• Provided data:
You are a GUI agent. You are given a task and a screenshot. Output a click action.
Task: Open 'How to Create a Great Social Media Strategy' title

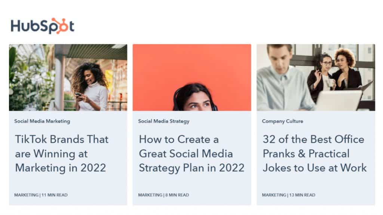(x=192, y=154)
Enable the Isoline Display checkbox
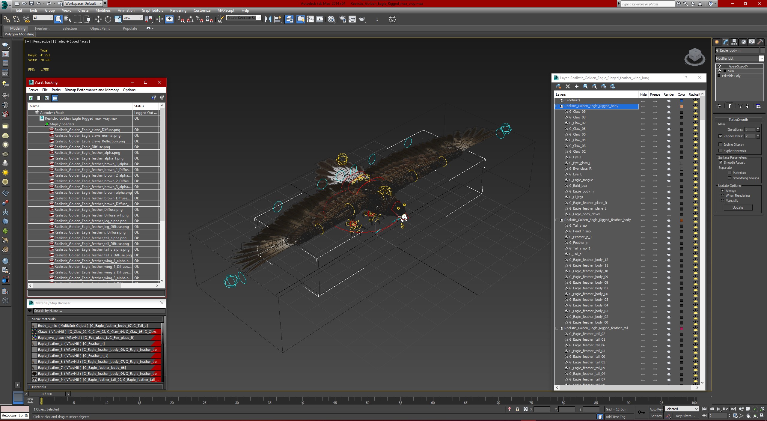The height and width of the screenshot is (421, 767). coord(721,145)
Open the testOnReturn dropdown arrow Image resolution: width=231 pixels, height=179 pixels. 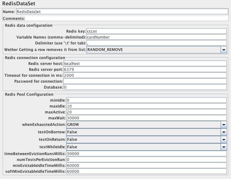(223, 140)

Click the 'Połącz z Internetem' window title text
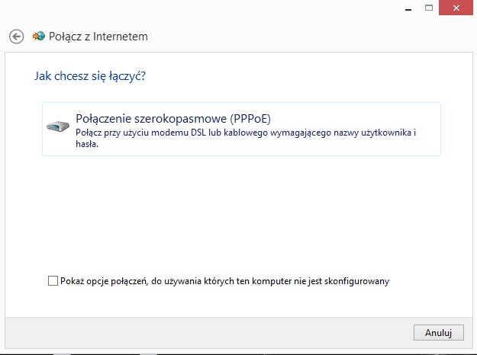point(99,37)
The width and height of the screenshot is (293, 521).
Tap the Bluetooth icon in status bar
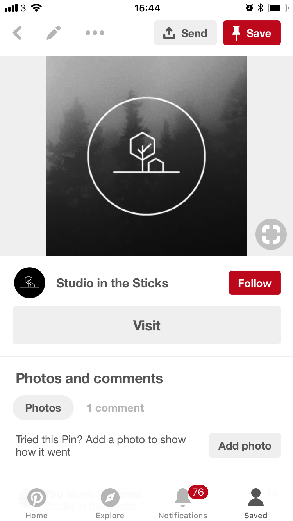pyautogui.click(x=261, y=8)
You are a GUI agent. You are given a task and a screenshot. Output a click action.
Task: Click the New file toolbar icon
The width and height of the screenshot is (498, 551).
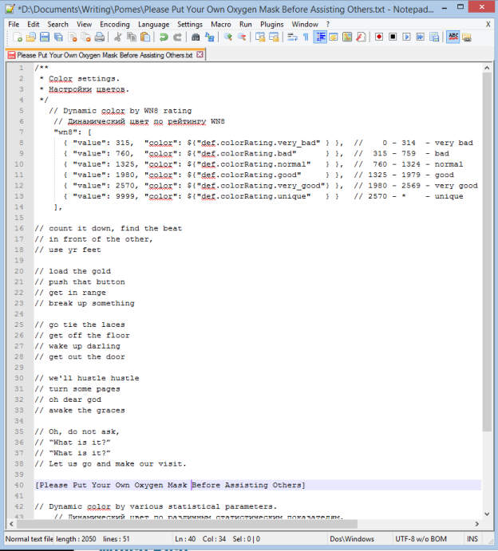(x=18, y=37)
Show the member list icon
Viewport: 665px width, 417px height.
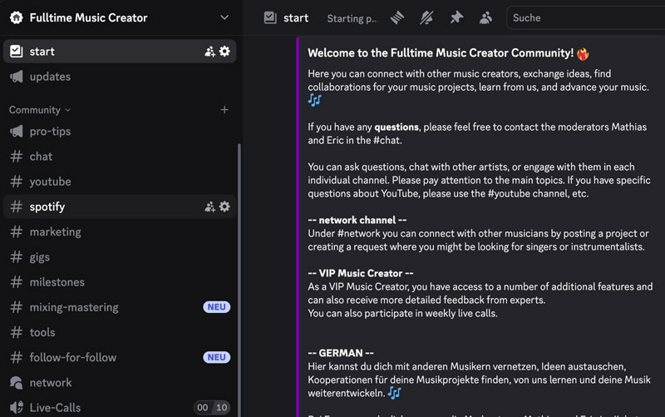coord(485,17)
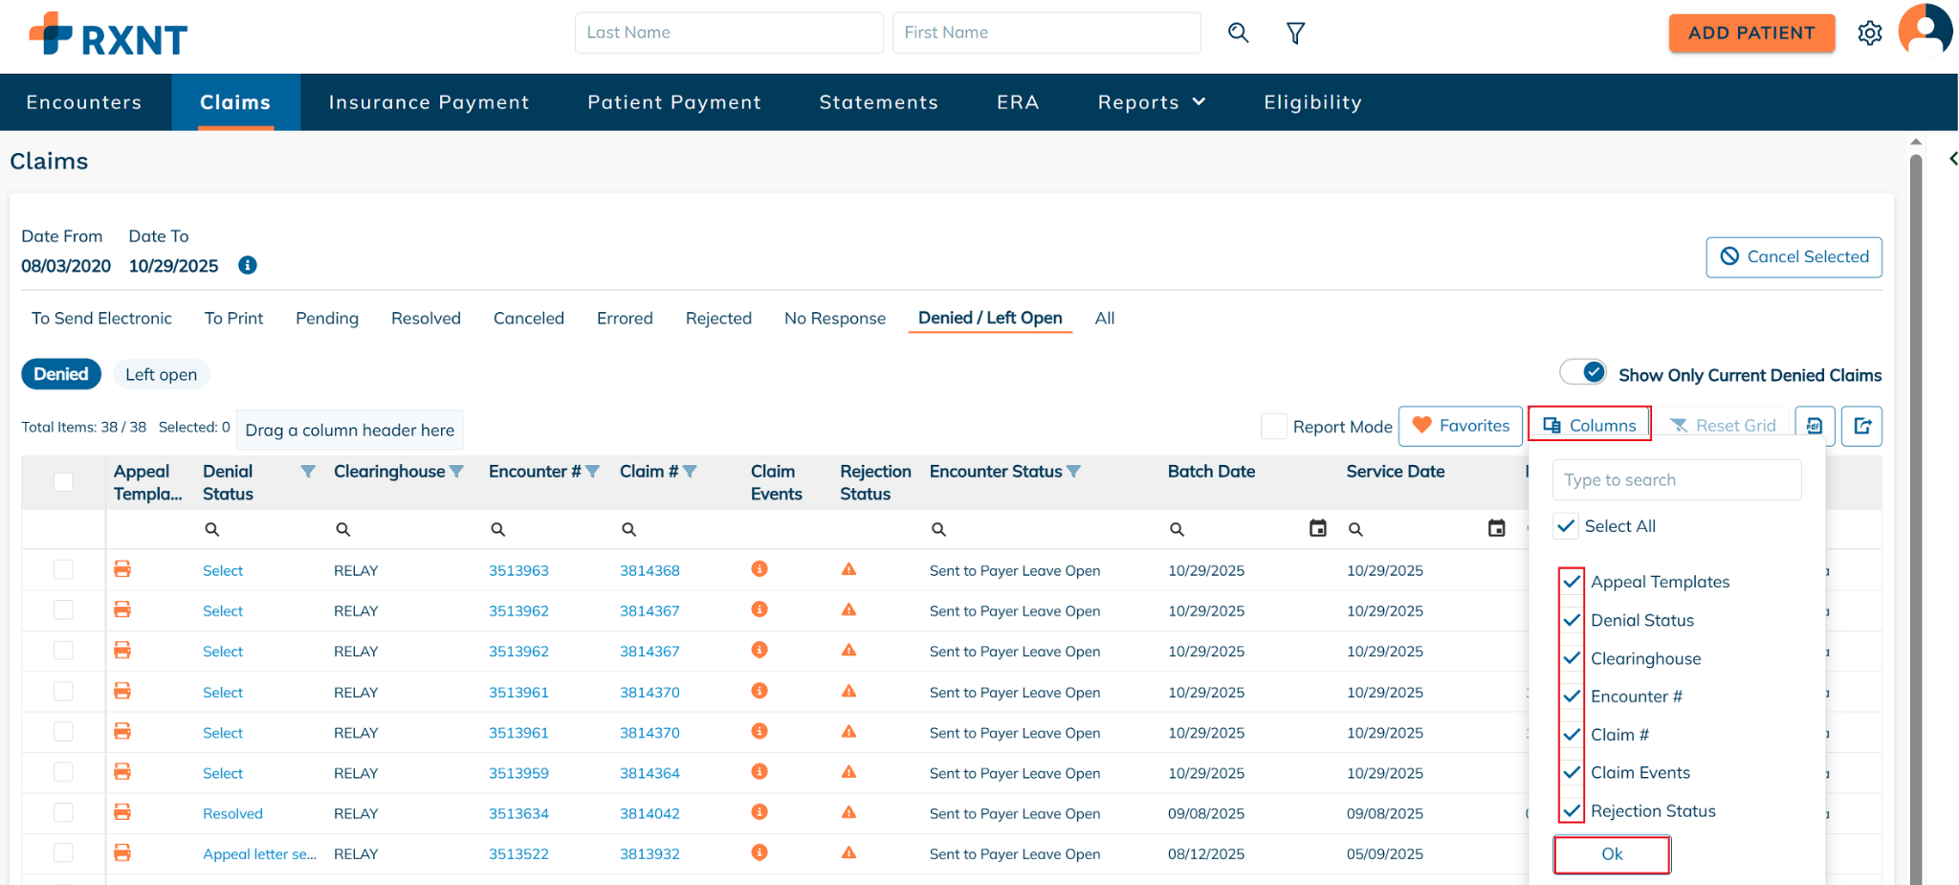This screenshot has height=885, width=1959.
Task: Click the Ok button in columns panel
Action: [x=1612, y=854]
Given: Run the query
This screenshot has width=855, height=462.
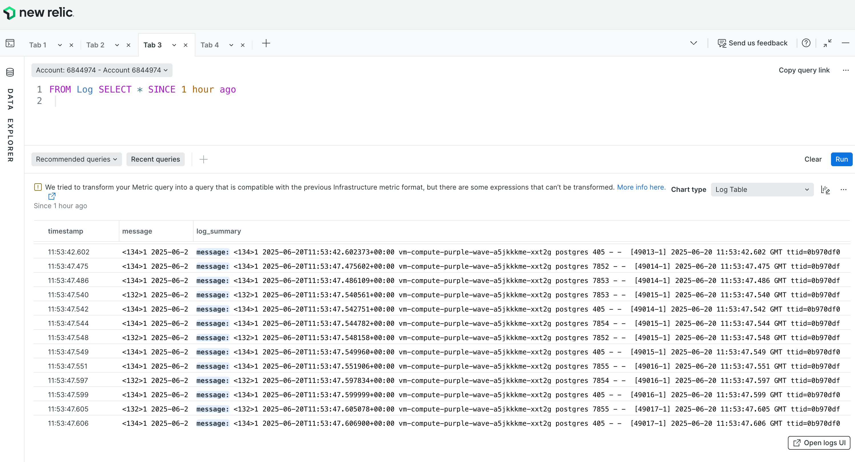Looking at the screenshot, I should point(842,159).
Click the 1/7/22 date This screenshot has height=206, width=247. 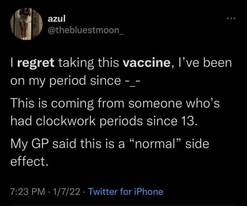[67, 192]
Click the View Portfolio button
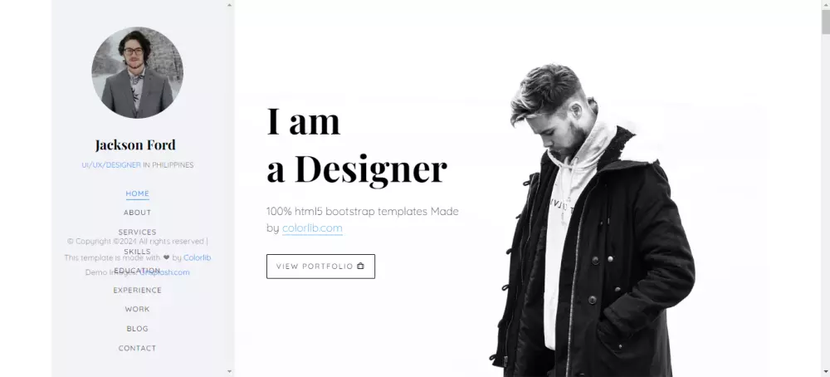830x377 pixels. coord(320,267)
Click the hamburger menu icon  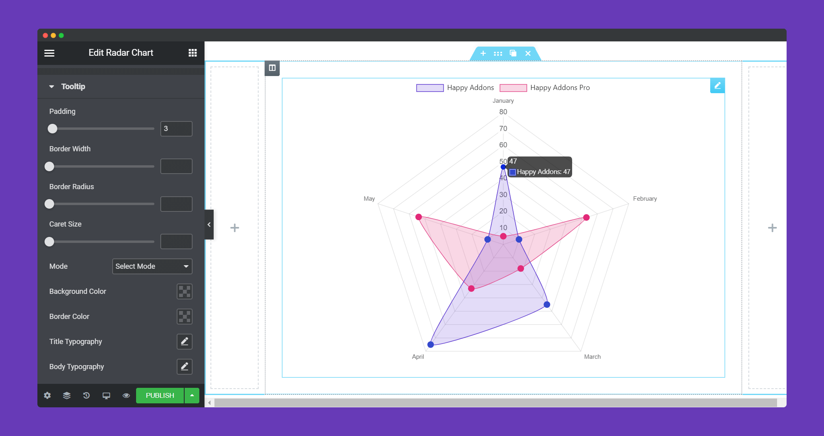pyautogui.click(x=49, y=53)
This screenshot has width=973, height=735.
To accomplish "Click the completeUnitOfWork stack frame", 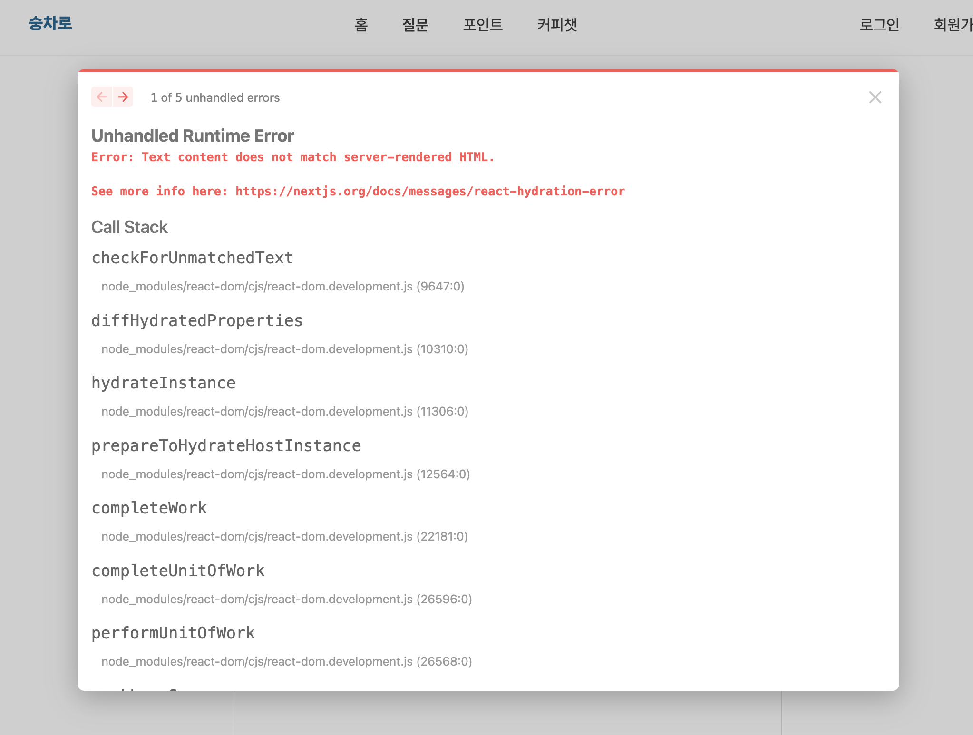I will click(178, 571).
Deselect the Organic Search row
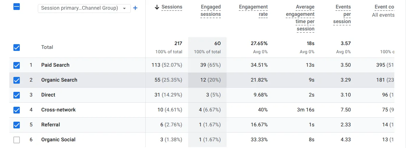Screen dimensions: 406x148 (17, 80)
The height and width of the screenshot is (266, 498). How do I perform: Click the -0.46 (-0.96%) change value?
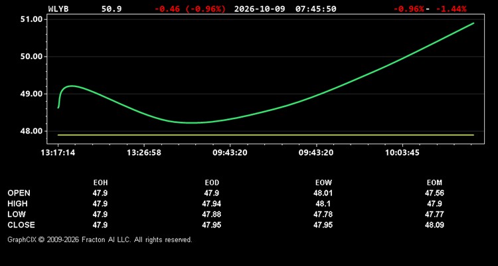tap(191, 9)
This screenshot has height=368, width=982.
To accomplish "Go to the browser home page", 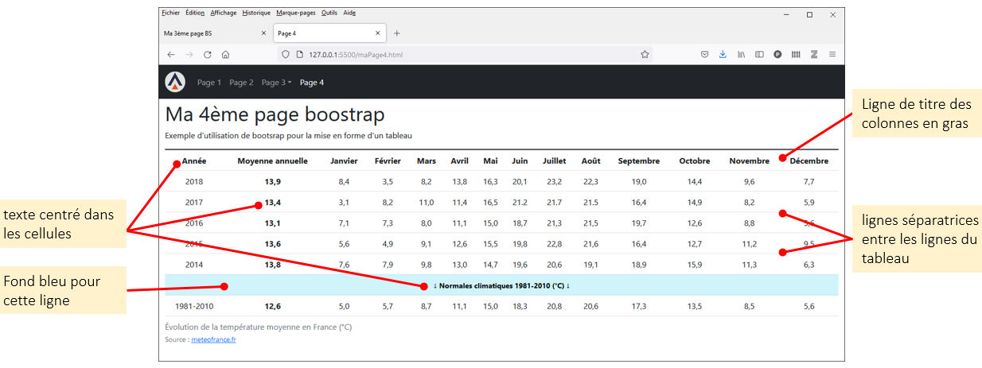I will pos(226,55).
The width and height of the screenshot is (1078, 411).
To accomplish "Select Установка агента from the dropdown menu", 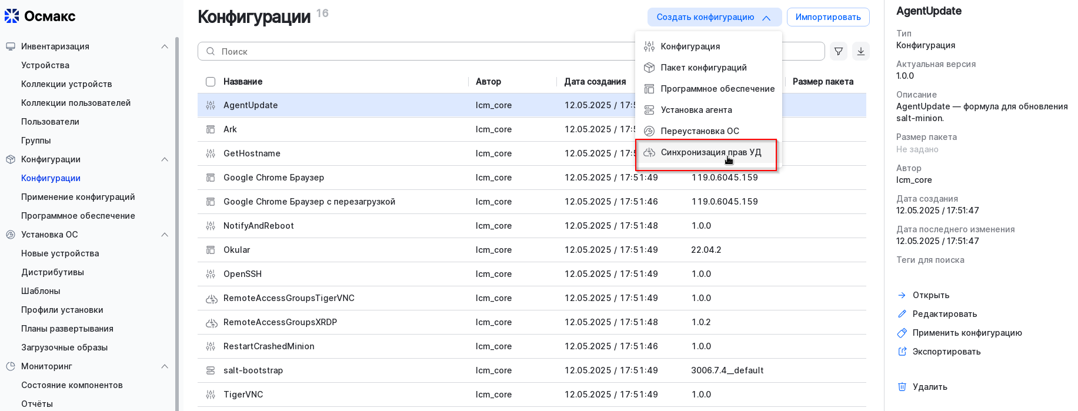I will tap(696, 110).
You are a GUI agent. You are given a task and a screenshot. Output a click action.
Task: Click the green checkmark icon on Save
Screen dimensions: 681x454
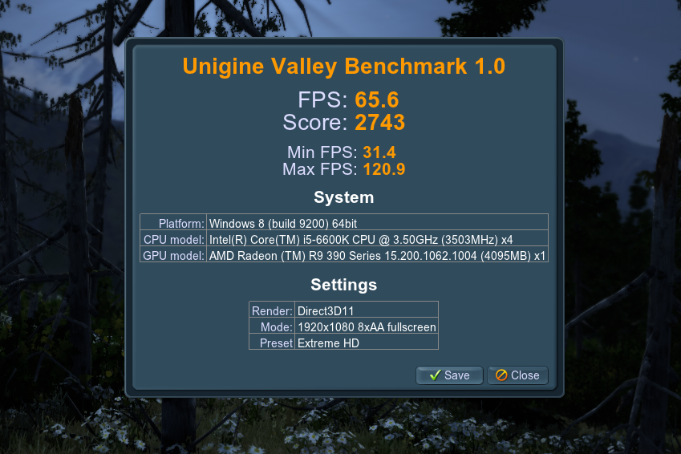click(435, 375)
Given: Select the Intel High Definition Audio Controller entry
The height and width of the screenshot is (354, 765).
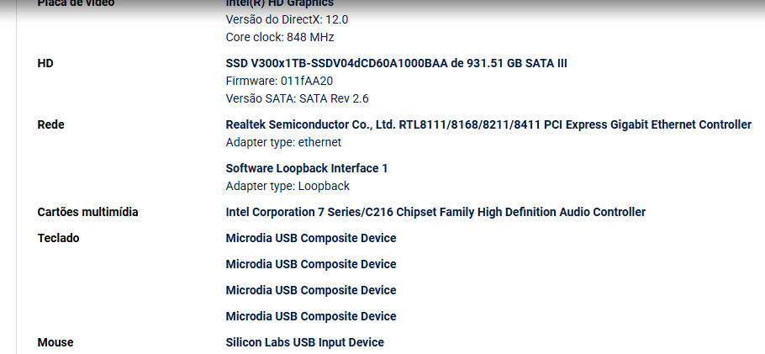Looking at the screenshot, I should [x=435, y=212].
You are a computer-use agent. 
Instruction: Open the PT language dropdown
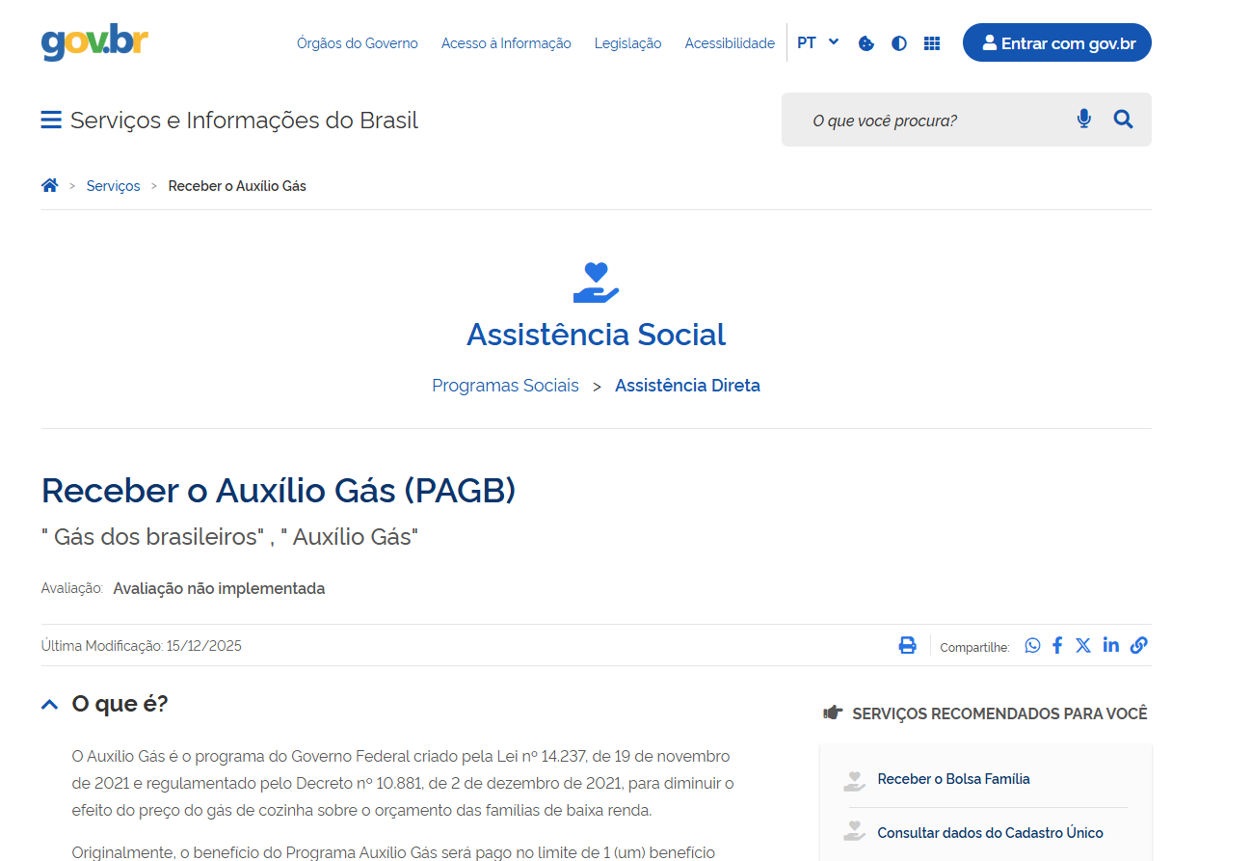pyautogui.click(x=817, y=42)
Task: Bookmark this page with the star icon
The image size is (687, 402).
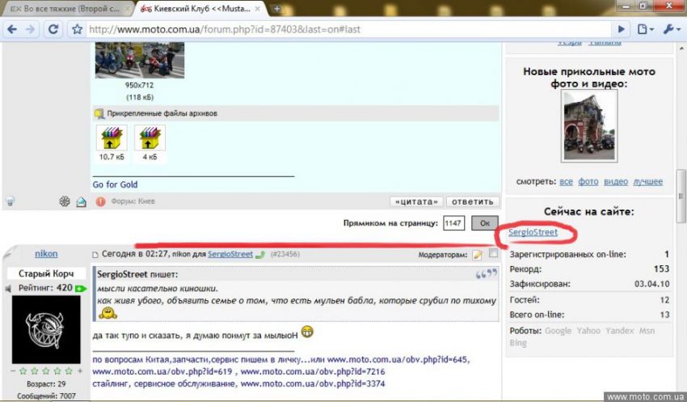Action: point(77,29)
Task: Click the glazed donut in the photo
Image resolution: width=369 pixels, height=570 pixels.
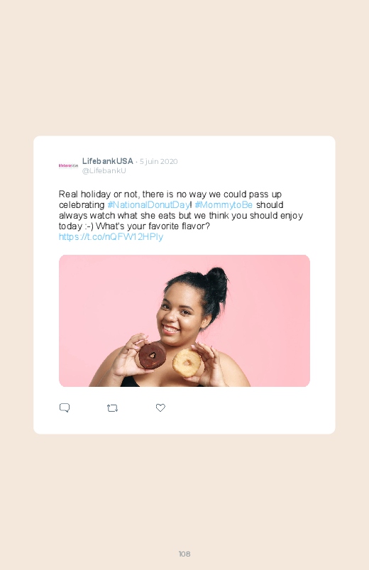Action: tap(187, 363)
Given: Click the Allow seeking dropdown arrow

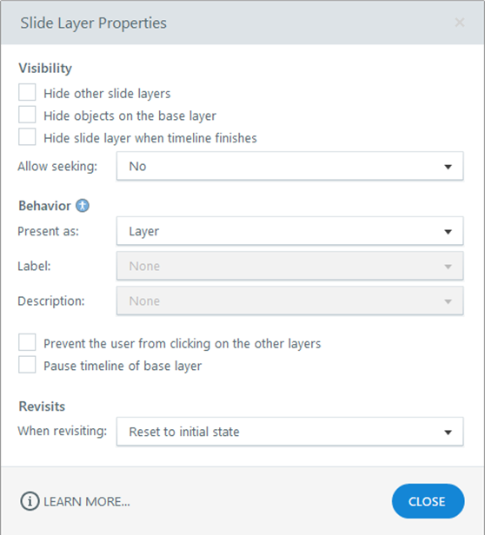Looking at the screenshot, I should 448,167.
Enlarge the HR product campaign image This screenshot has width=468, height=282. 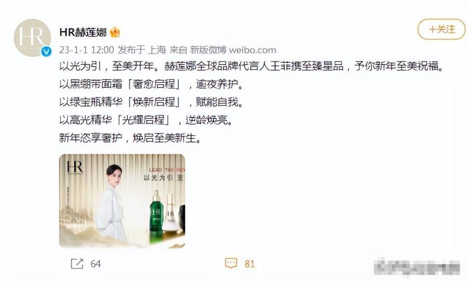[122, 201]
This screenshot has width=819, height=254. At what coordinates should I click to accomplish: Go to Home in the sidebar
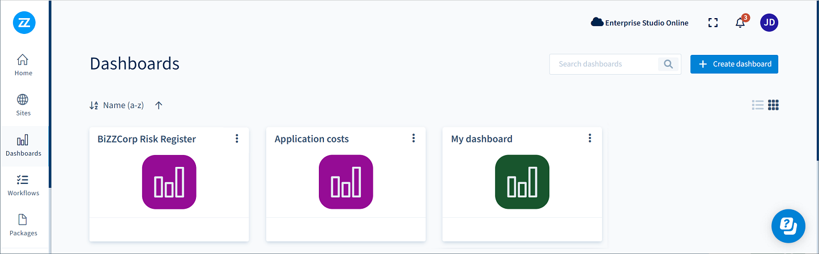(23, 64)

• What needs to be done: Copy the material word for word, starting with the line that contains "Given: Select the" and going on through the line that contains "Looking at the screenshot, I should [x=435, y=212].". Leave the pictures out of your copy.

• Result for this exercise:
Given: Select the Intel High Definition Audio Controller entry
The height and width of the screenshot is (354, 765).
Looking at the screenshot, I should [x=435, y=212].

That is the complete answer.